» Exercise directions
Pictures are to be left out; every line from the one that holds "Image resolution: width=307" to the end of the data is to be retyped exactly.

Extracted entries section start

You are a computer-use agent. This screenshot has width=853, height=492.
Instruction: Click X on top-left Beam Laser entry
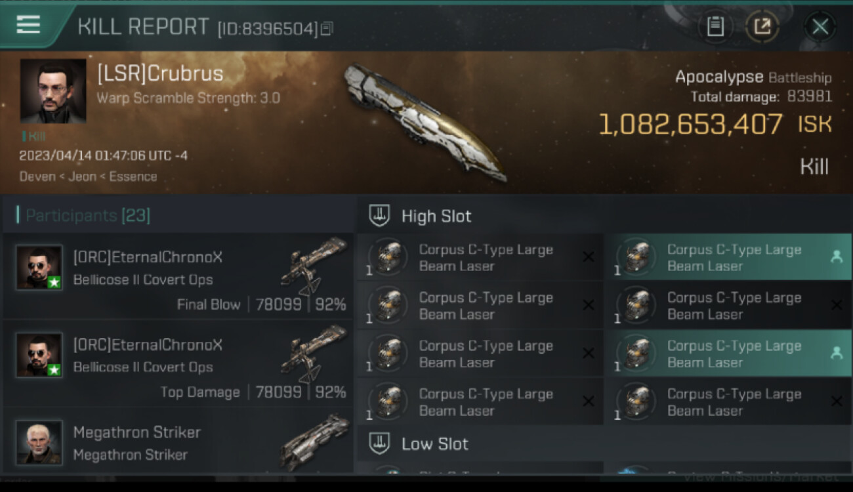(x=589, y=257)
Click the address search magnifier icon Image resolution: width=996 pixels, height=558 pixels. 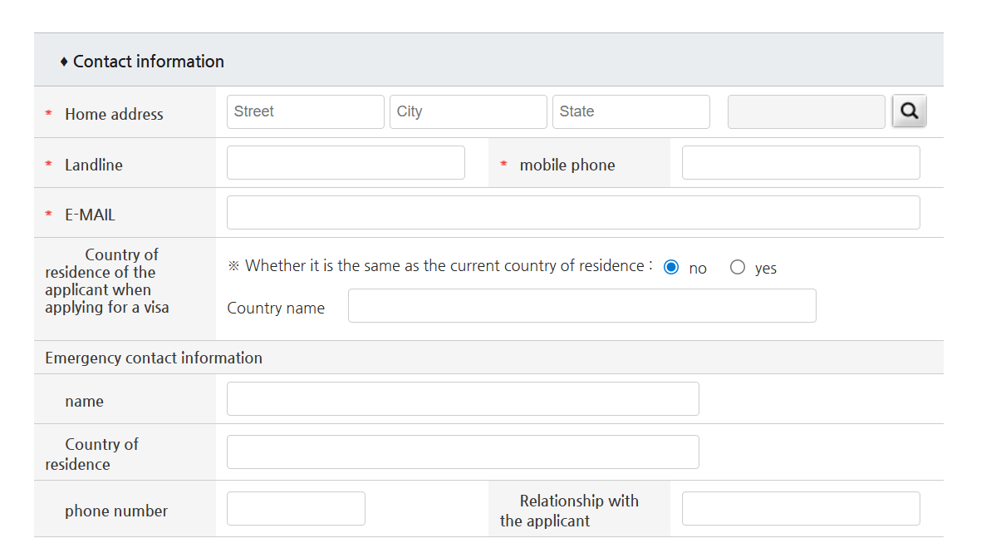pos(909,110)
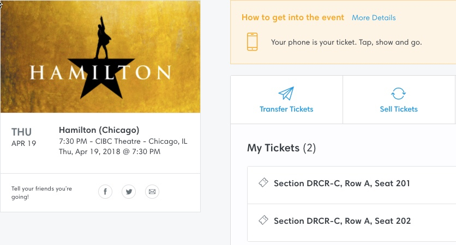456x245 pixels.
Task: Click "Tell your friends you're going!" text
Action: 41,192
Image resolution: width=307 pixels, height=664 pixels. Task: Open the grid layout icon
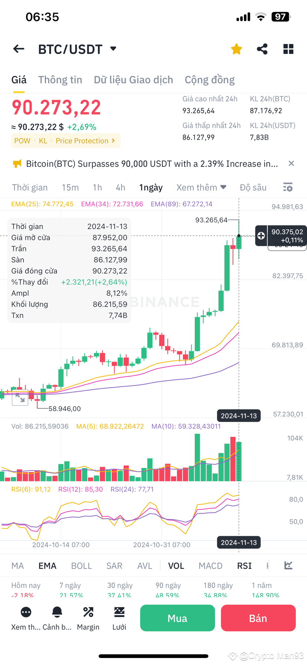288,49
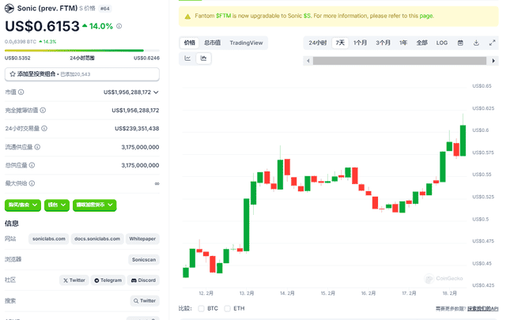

Extracted entries section end

» Completed task
Image resolution: width=307 pixels, height=664 pixels. Task: Open the grid layout icon
288,49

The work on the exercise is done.